Breeders can answer your questions more completely than most pet stores or back yard bunny owners. If they don't offer, BE SURE TO ASK. The hard part is knowing what to ask!
A responsible breeder will be available to answer follow up questions after you take your bunny home.
They should also offer advice on housing, feeding and veterinarians experienced with rabbits.
Pedigree papers are not necessary unless you plan to show the animal in Open competition or breed for future sale etc. but be sure to ask if they are available. Should you decide to sell or give your bunny away later you will find a Pedigreed bunny is easier to place.
If there is a charge for the papers, usually from $5 to $10, you might ask if it is possible to get them at a later date. Be sure to get the birth date of your bunny and the names of the parents to be sure the papers you receive are accurate. Breeders are people too and might forget to mail the papers. If so, a phone call reminding them which rabbit you need the pedigree for will jog their memory.
Breeders typically charge less than pet stores. Many have various price ranges based on whether they see the rabbit as "pet or show" quality. Don't be put off by "pet quality" it simply means that it's conformation, color or length of ear or width of head is not as desirable to the breeder as others available. Many "pet quality" bunnies have gone on to produce champions or suddenly develop into very showable animals.
A great number of breeders will guarantee the rabbits for health and some even guarantee show-quality.
I even go so far as to guarantee disposition! No one should keep a rabbit they aren't happy with because the animal will either be ignored or mistreated. I would prefer they return the bunny and exchange it for another. You must remember that rabbits are like children, you just never know what they will be like when they grow up. The advantage to rabbits is you can return them if they don't work out!

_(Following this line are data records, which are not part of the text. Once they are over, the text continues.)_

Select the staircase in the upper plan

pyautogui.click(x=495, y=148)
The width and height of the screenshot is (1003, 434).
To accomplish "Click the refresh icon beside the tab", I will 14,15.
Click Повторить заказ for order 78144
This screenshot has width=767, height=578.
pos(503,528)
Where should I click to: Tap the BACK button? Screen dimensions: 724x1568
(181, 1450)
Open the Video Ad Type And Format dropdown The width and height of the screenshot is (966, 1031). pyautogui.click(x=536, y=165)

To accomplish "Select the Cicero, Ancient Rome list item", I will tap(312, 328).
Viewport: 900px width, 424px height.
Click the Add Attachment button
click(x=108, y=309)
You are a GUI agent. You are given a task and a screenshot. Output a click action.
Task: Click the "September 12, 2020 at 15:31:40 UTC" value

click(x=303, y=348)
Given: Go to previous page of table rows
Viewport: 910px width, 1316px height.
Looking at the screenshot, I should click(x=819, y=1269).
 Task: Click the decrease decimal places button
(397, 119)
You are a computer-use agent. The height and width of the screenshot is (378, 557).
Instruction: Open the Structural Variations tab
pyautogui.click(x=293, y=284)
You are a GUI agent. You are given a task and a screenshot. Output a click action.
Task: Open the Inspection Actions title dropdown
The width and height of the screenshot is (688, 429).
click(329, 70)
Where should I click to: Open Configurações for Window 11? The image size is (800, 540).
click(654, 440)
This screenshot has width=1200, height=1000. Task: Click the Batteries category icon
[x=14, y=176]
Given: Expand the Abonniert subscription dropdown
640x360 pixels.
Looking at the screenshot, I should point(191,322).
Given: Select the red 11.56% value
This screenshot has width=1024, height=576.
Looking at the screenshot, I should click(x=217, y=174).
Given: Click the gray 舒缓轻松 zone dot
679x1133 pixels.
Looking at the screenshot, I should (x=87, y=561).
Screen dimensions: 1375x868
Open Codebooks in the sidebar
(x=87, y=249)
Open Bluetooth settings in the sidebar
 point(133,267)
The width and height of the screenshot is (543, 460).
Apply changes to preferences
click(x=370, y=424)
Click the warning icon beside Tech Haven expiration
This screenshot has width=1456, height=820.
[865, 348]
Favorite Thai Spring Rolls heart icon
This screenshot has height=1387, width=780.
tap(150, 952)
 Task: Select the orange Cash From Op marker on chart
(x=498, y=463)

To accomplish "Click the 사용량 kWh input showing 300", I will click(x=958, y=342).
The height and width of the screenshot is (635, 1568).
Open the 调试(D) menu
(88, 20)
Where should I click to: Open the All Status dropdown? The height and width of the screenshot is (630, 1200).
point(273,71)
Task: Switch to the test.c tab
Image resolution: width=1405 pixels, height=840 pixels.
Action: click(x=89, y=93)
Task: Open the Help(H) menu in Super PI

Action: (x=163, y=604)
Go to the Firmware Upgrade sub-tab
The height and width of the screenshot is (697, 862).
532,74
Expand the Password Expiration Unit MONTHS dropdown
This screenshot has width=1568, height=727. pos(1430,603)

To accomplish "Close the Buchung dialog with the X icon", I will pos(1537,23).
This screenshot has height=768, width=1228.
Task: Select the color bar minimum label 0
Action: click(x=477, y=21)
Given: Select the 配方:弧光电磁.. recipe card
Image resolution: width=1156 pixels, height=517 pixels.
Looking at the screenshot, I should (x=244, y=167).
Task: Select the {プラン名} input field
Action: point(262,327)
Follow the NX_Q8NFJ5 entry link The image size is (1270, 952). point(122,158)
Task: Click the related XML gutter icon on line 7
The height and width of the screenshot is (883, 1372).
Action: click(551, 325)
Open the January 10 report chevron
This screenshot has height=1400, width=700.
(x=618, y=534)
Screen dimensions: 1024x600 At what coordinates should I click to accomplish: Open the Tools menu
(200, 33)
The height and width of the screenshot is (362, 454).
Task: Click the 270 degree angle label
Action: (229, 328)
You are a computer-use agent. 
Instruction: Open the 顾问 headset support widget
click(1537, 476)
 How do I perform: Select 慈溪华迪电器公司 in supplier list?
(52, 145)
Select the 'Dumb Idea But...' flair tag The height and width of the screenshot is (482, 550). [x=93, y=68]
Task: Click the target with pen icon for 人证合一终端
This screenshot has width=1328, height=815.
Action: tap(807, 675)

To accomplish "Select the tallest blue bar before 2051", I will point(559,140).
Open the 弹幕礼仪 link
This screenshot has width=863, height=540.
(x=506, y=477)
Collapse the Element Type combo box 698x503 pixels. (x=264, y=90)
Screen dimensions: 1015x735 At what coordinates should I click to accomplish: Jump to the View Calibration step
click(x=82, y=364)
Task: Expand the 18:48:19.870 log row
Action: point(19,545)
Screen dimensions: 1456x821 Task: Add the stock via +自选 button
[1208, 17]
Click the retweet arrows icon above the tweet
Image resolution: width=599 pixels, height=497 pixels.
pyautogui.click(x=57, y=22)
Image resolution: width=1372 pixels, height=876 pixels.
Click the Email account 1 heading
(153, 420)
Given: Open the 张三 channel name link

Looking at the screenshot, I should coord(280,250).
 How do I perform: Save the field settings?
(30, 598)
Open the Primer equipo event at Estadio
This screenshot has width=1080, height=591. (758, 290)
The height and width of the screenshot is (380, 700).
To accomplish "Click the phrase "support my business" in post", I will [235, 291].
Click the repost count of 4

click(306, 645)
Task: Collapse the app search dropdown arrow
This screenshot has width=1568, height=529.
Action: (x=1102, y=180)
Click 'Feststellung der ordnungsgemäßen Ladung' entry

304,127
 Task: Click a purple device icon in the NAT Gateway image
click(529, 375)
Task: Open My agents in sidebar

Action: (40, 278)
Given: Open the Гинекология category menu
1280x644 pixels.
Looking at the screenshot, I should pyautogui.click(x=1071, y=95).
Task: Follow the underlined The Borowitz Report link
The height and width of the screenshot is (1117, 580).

P.S. The good news about the cranky bunnies is they usually turn out to be great breeders!
Location: It isn't always easy to find a local breeder. You can check newspapers, yellow pages, feed stores, the Internet, pet store bulletin boards, local 4H& FFA groups. Don't overlook calling some local vets or check the yellow pages for pet product suppliers such as cage builders, pet food distributors etc.
Some show breeders might price you out of the market. Remember, you can love a $25 rabbit just as much as a $100 one.
Some breeders are reluctant to place their stock as pets, fearing mishandling by a novice. Some are afraid of competition from someone who might go into business down the street.
Then there are some who are afraid you might beat them on the show table.
If you don't feel comfortable and welcome, you might want to keep shopping.